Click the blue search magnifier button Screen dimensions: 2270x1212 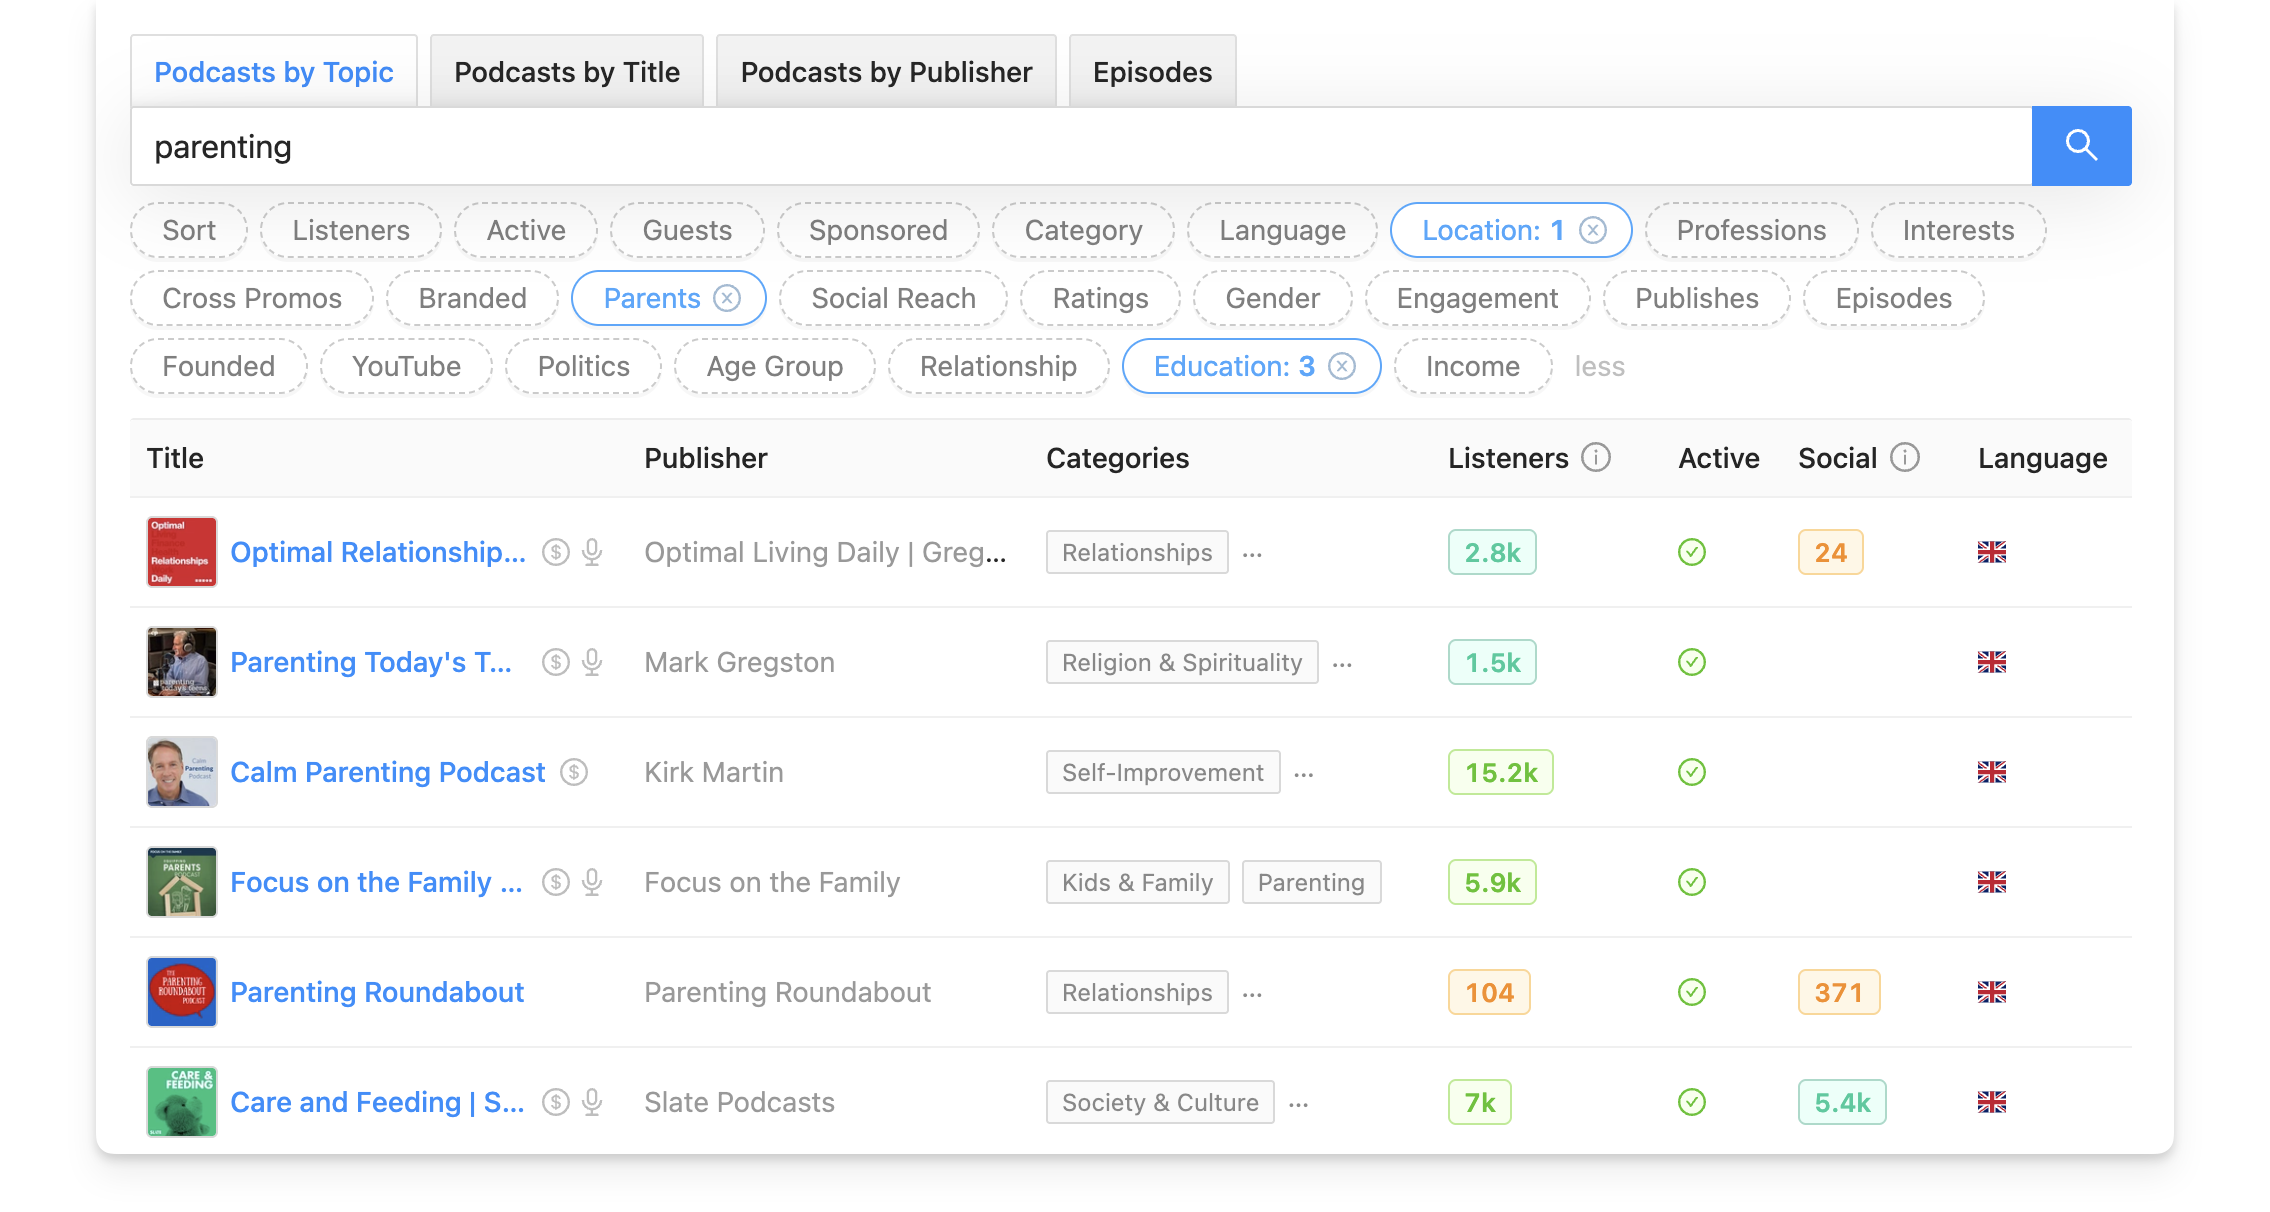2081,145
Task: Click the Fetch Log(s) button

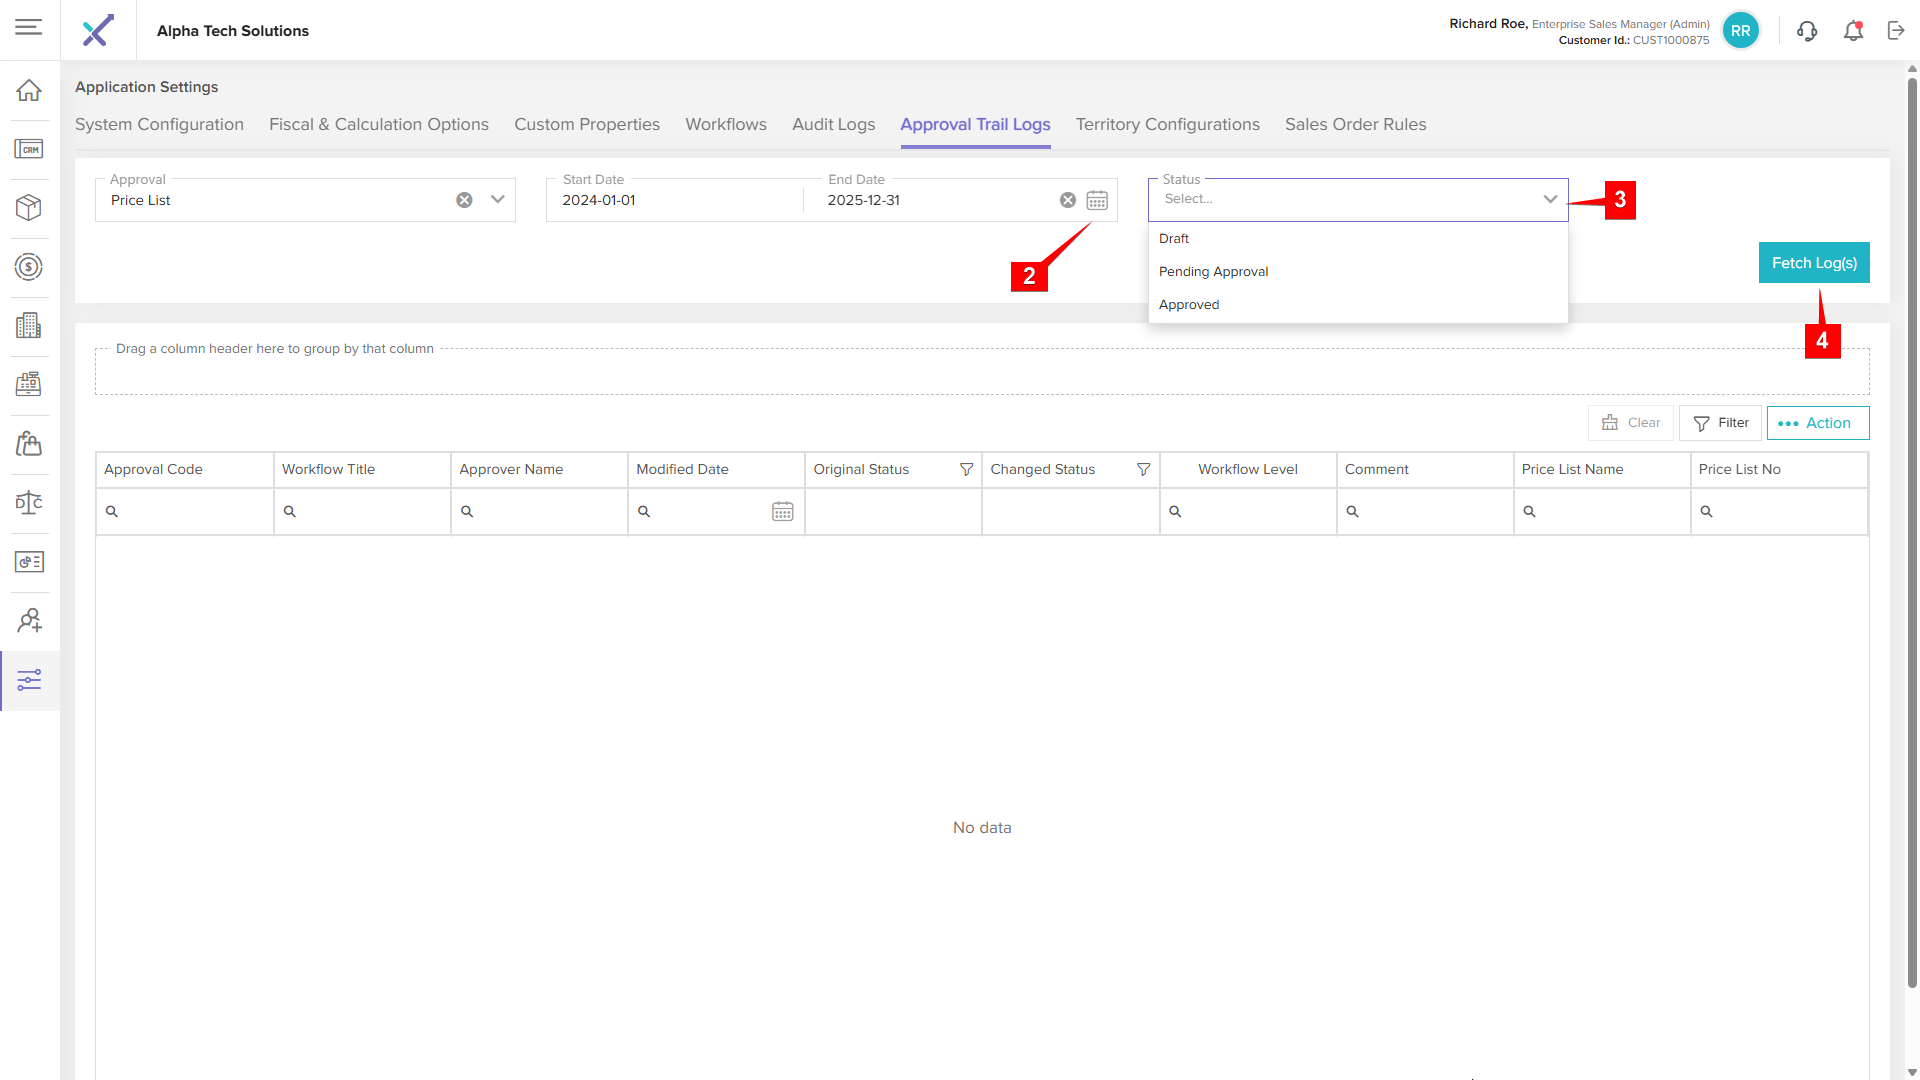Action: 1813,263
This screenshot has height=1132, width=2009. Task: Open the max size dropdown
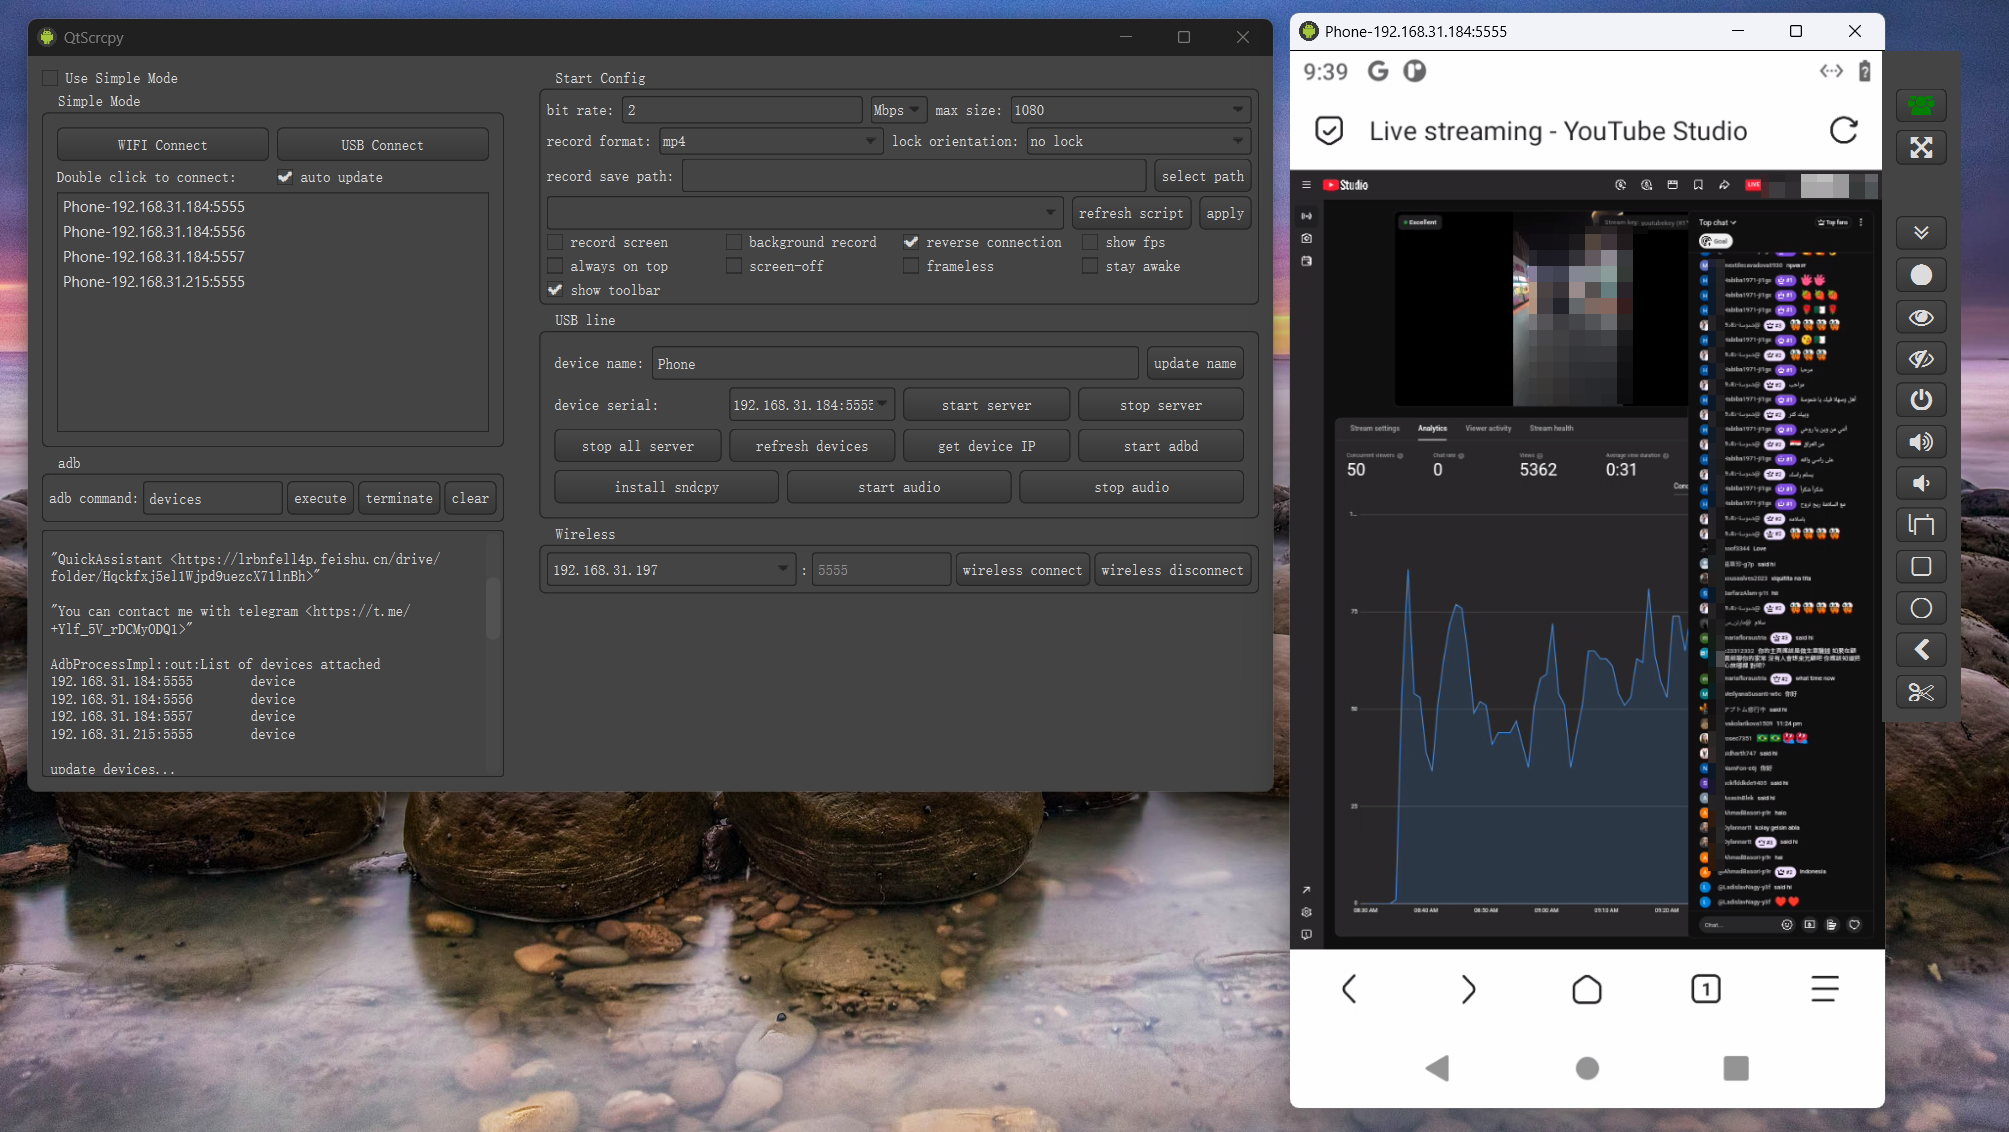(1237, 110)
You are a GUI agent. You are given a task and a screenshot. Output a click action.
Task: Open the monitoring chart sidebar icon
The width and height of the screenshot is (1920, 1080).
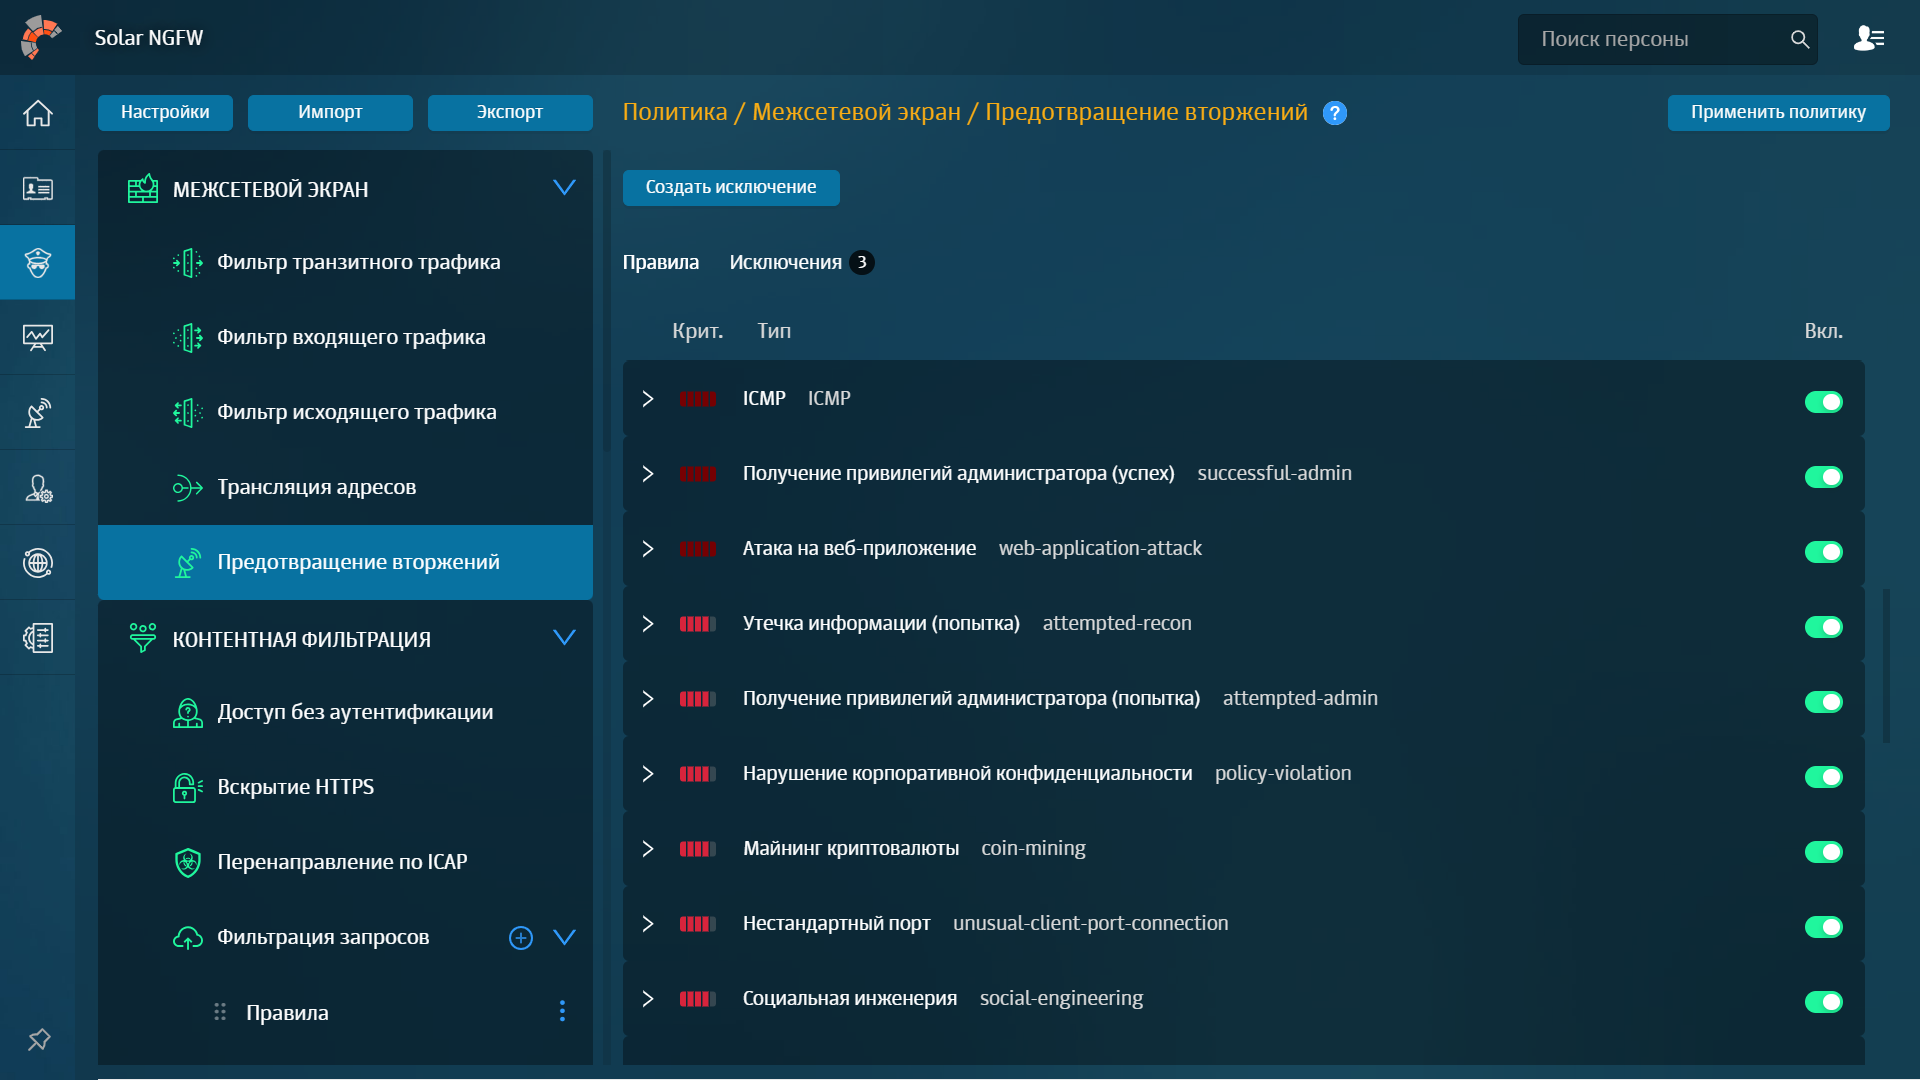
++++++++++
Task to carry out
From the line holding "This screenshot has" down to the final line of the entries above, print every line exactly. Pictures do not go in.

Solution to this task
This screenshot has height=1132, width=2009. Task: Open the max size dropdown
(1237, 110)
You are a GUI agent. You are given a task and a screenshot. Output a click action.
Task: Open the monitoring chart sidebar icon
The width and height of the screenshot is (1920, 1080).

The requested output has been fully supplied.